Directive: Rewrite the stretch from the line containing "Where should I" through the end of the data, swapping "Classic" for "Standard" and keeping everything else the same. Omit the pictures from your answer.
--- start Records supplied ---
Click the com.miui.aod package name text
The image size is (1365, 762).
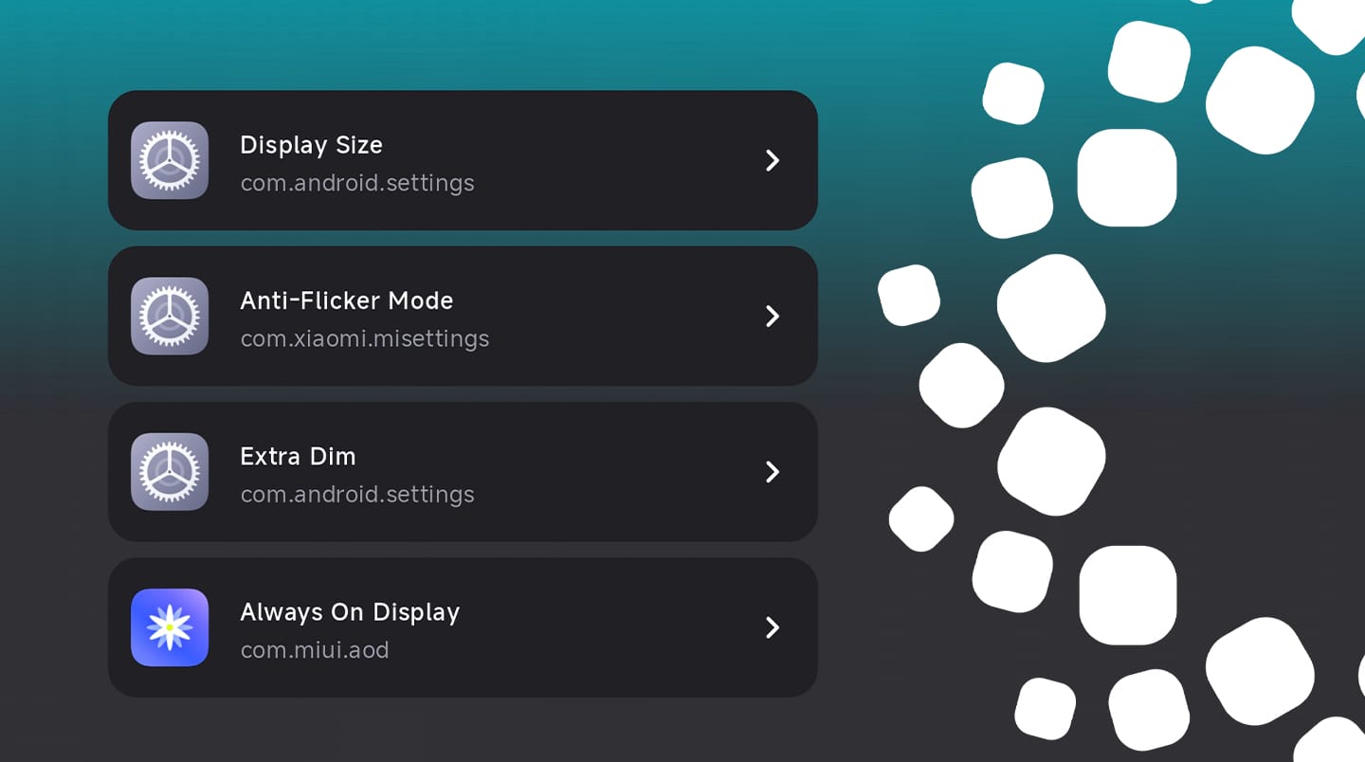click(315, 650)
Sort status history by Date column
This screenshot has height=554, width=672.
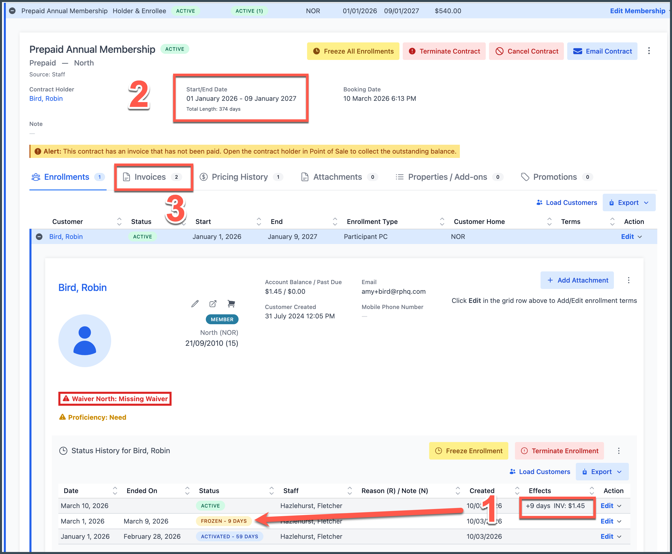(115, 490)
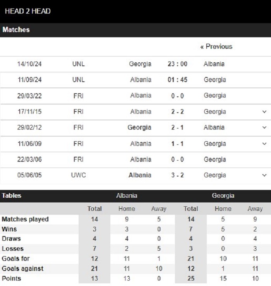Screen dimensions: 271x286
Task: Click the Matches section header
Action: click(16, 30)
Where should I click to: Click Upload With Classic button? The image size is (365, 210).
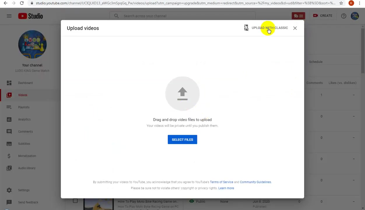tap(266, 28)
--- end Records supplied ---
Exercise solution:
Where should I click to: Click Upload With Standard button? The image size is (365, 210).
tap(266, 28)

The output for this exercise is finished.